KUDUS, Joglo Jateng – Zaman sudah modern, murid sudah pintar-pintar, jangan kalah sama murid. Pesan itu disampaikan Bupati Kudus, Sam’ani Intakoris, saat membuka Pekan Olahraga, Seni, dan Pembelajaran (Porsenijar) dalam rangka HUT ke-80 PGRI di SMP 2 Gebog, Senin, (17/11).
Sam’ani terus mendorong para guru memaksimalkan pemanfaatan teknologi untuk meningkatkan kualitas pembelajaran di seluruh satuan pendidikan. Ia menegaskan perkembangan teknologi berlangsung sangat cepat, sehingga guru harus siap beradaptasi dan meninggalkan pola pikir konvensional yang memposisikan siswa hanya sebagai objek belajar.
Ia meminta para guru untuk terus belajar dan meningkatkan kompetensi demi kemajuan pendidikan di Kudus. Menurutnya, para siswa yang hari ini berada di sekolah merupakan calon pemimpin masa depan.
“Jangan sampai ketinggalan zaman. Terus belajar bagaimana mengarahkan dan membimbing anak berprestasi untuk Generasi Emas 2045 nanti,” ujarnya.
Terkait pelaksanaan Porsenijar, Sam’ani berpesan agar seluruh guru, khususnya yang tergabung dalam PGRI Kudus, terus bersinergi melalui kegiatan semacam ini. Menurutnya, Porsenijar bukan sekadar ajang kompetisi, tetapi menjadi wadah memperkuat silaturahmi antarguru dan antarsekolah, sehingga dunia pendidikan di Kudus semakin kokoh.

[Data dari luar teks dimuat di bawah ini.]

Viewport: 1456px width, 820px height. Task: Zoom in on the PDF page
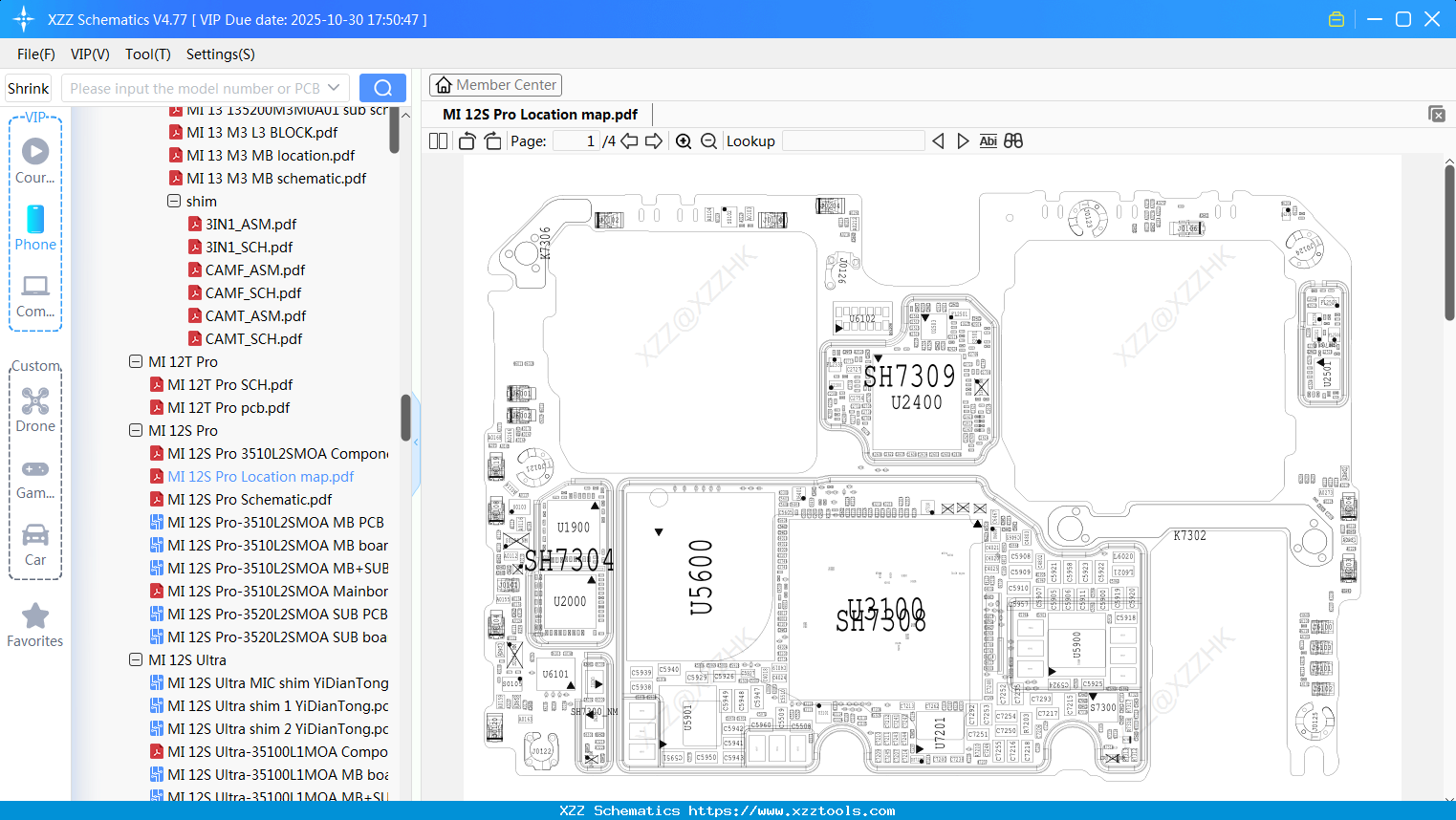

“Semangat terus. Jaga sportivitas dan silaturahmi. Kalau guru sehat dan kuat, kinerjanya akan baik dan berdampak pada murid yang berprestasi,” imbuhnya.

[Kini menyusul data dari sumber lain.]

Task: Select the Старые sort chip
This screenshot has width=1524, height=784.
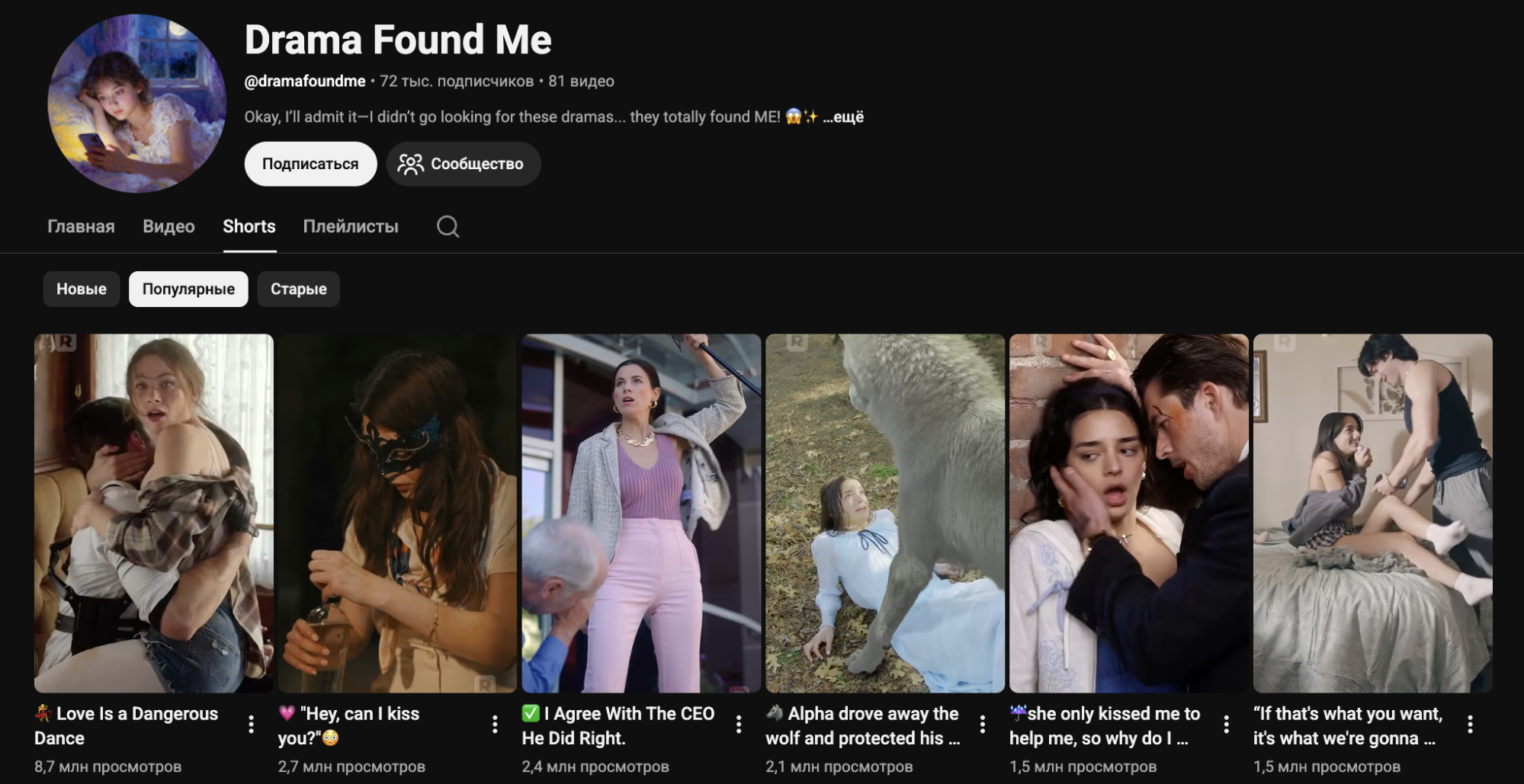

Sementara itu, Ketua PGRI Kudus, Ahadi Setiawan, menyampaikan bahwa beragam kegiatan digelar dalam rangkaian HUT ke-80 PGRI. Pada hari ini berlangsung lomba voli antar guru dari sembilan kecamatan.
Selanjutnya, pada 21 November 2025 digelar Fun Game dengan agenda lomba paduan suara dan mini soccer usia 50 tahun, yang semuanya diikuti para guru. Seluruh kegiatan dipusatkan di Pendapa Kabupaten Kudus.
“Semoga berbagai kegiatan ini dapat meningkatkan kekompakan guru di Kudus dan berdampak pada peningkatan kualitas pendidikan,” ujarnya.
Ahadi juga menyambut baik arahan Bupati untuk terus meningkatkan kualitas SDM guru. Salah satu langkah yang telah dilakukan adalah pelatihan pembelajaran mendalam yang menyasar guru di sembilan kecamatan. (iza)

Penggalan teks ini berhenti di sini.